Here’s what I’m thinking: The neural network doesn’t have to be correct about which one you pick, it has to be correct about which you don’t pick. Only one option they pick is a loss, so if the other party can be somewhat certain you won’t pick a specific option, it can at least tie. So if a randomizer has pretty even distribution, I think it can win more than half the time, because it can gather roughly how likely the same choice is to be played in a row.
I’m basically suggesting a predictable distribution can be exploited in RPS.
Honestly, the bot could always be winning against the RNG by dumb luck. More experimentation would be needed to be sure. I am just making guesses.
> I think it can win more than half the time, because it can gather roughly how likely the same choice is to be played in a row.

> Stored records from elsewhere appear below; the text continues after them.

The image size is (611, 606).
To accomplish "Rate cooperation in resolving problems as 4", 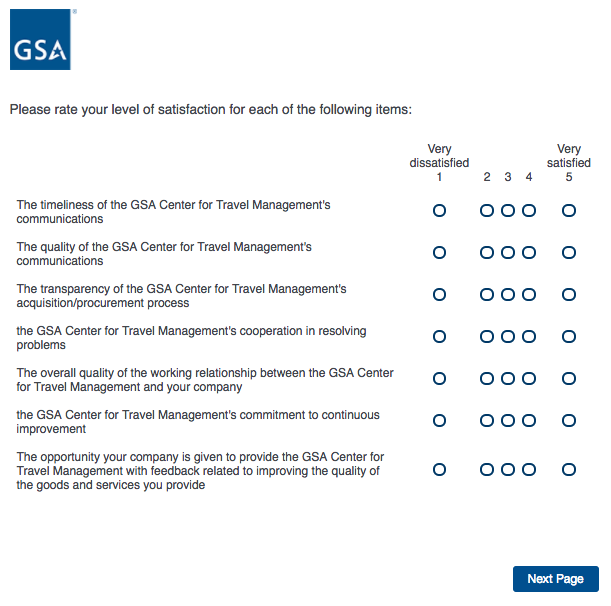I will pos(529,337).
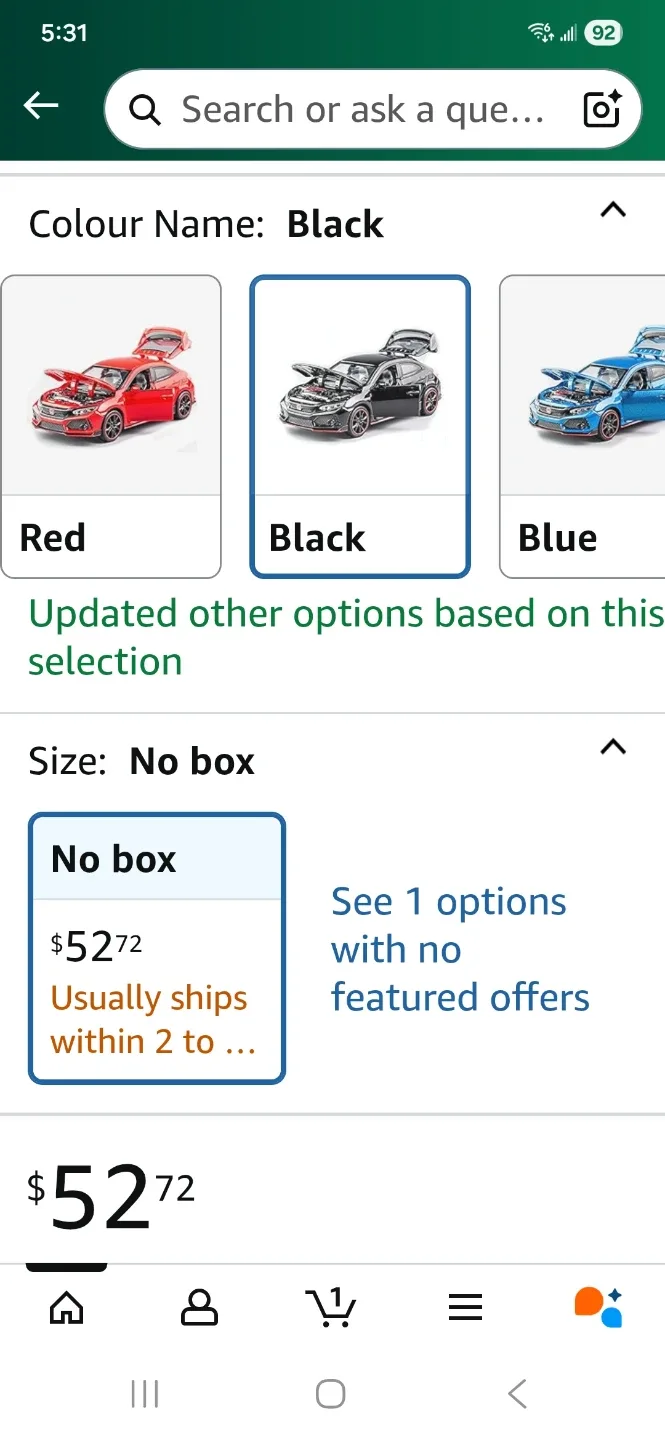Viewport: 665px width, 1440px height.
Task: Open See 1 options with no featured offers
Action: tap(460, 948)
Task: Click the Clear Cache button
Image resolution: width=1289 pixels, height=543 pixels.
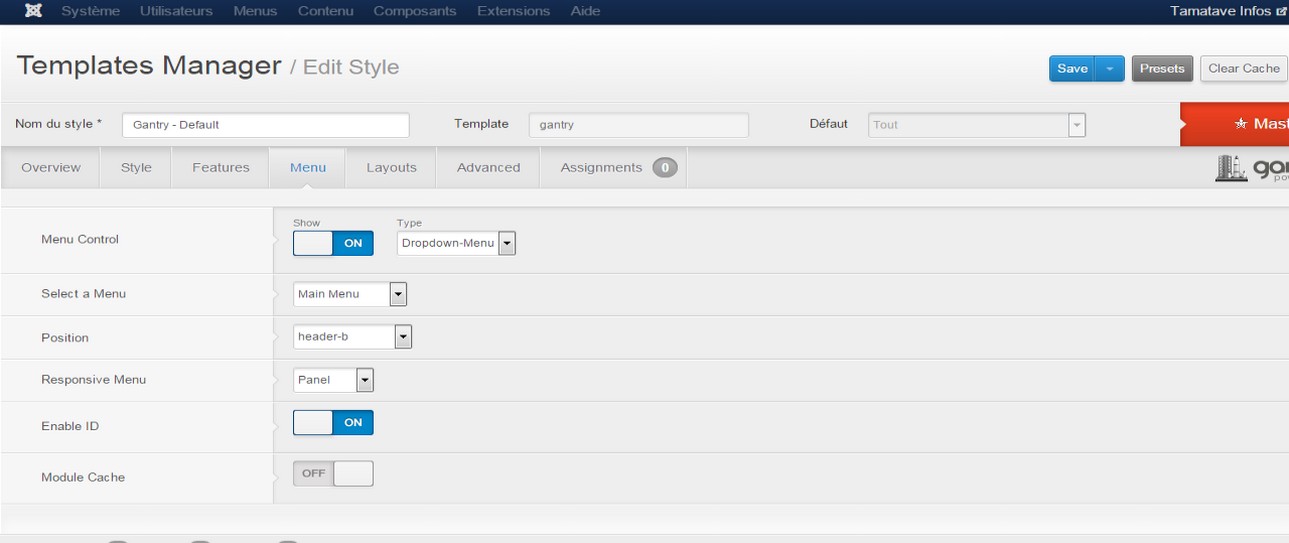Action: click(1244, 68)
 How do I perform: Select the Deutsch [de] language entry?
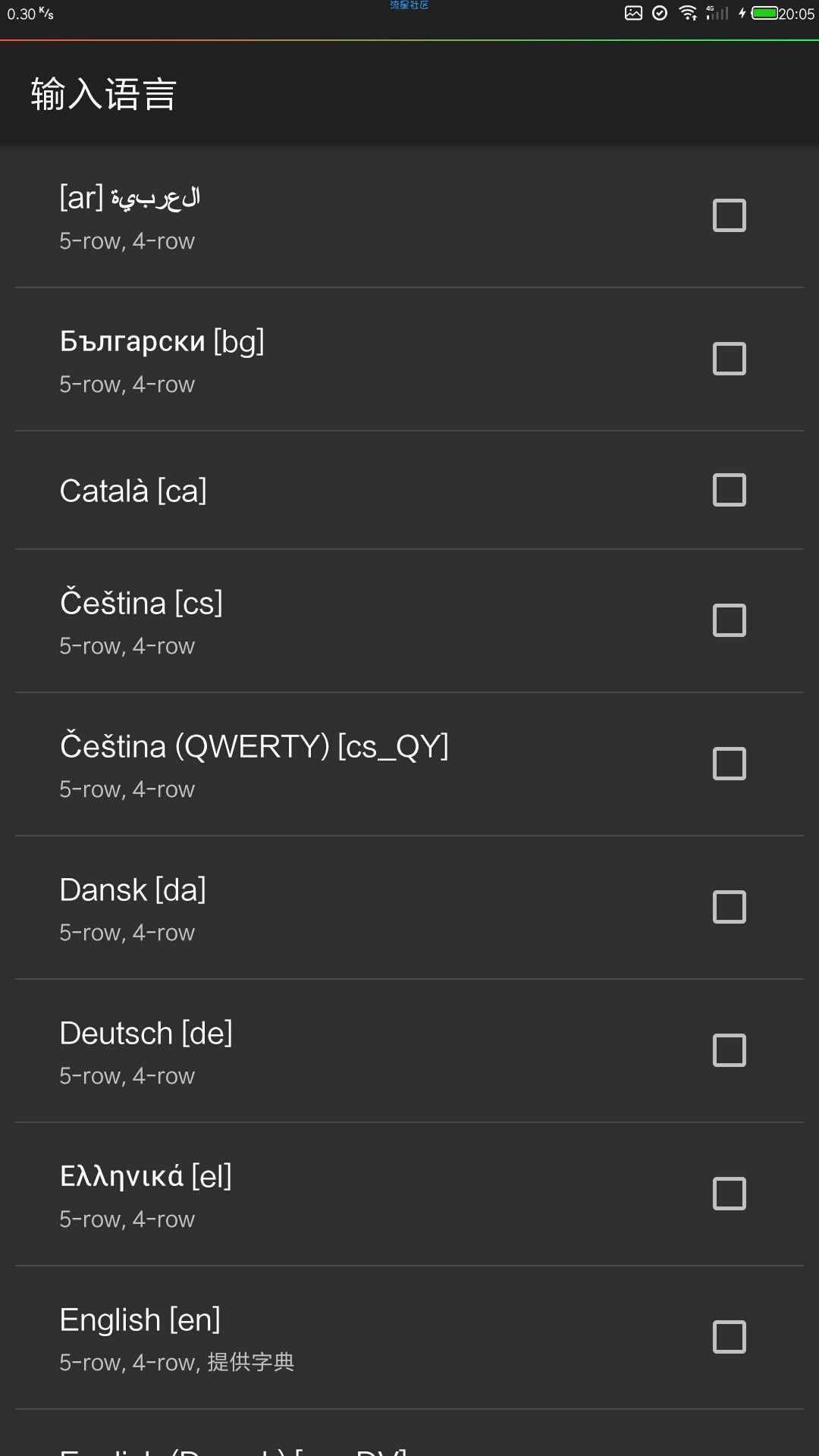[x=410, y=1051]
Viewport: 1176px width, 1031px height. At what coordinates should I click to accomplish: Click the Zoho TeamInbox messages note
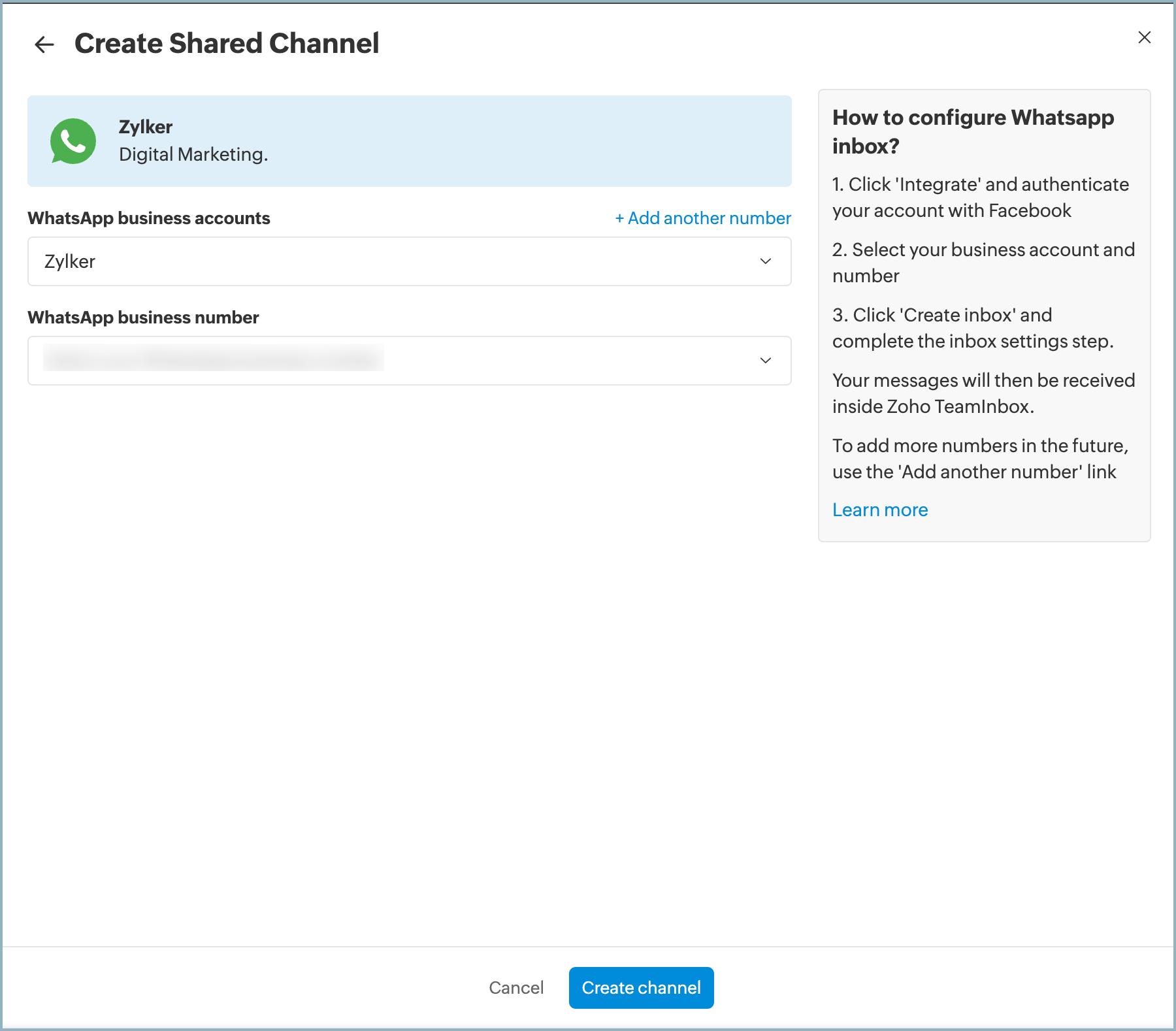click(983, 393)
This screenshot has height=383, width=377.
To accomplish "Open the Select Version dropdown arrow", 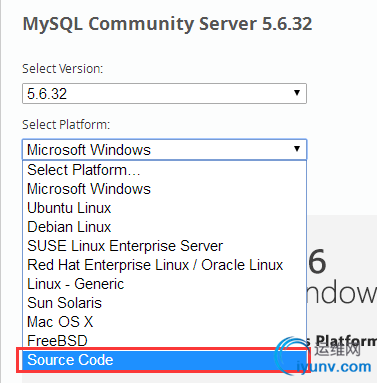I will tap(297, 93).
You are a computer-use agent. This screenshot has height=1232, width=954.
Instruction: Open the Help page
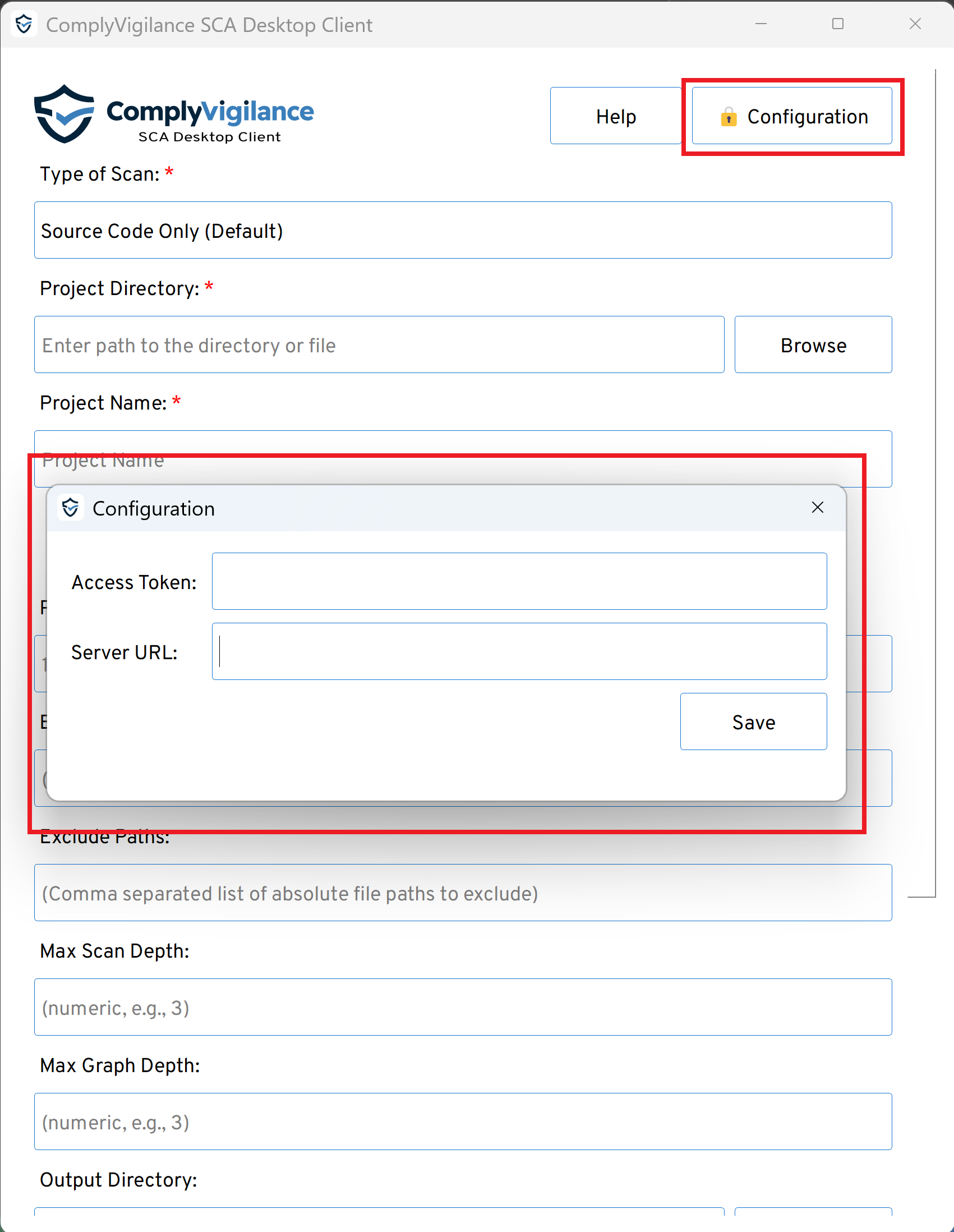pos(616,116)
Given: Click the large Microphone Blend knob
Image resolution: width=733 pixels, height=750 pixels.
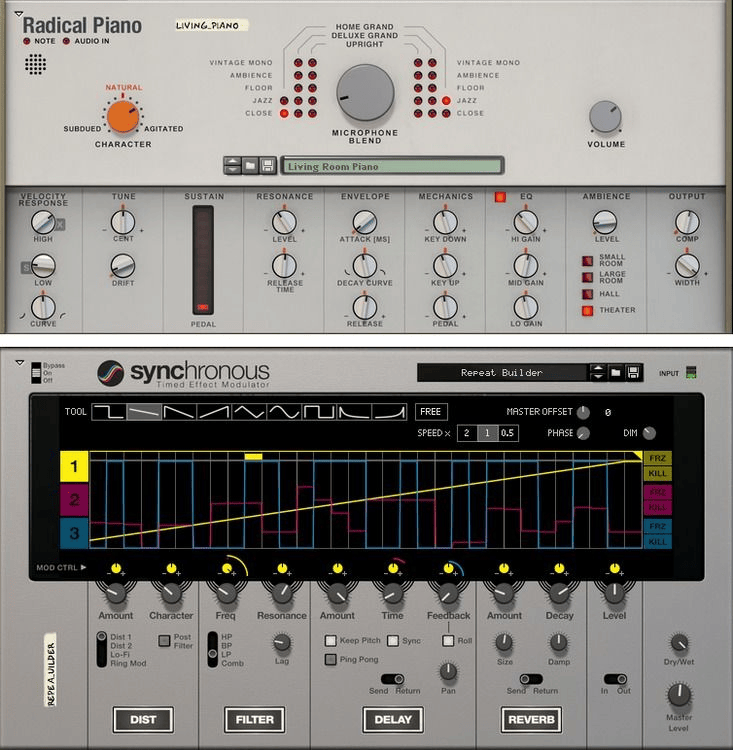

With a random choice, the chance of playing the same choice in a row is 1/3. This does not give you any advantage over having no information (where each choice has a 1/3 chance.)
I think the misunderstanding is in
> a randomizer has pretty even distribution
Here's a thought experiment that might help: imagine what you say is truly the case - that would mean you could "charge up" a dice by rolling it until you got a long run of a given number - lets pick something arbitrary, say you roll until you get 5 twos in a row. According to what you've said the chance of the next number rolled being a two is now lower than it was when you started "charging up" your dice.
How is this possible? Nothing is physically changing about the dice between rolls.
> So if a randomizer has pretty even distribution, I think it can win more than half the time, because it can gather roughly how likely the same choice is to be played in a row.
I’m basically suggesting a predictable distribution can be exploited in RPS.
Honestly, the bot could always be winning against the RNG by dumb luck. More experimentation would be needed to be sure. I am just making guesses.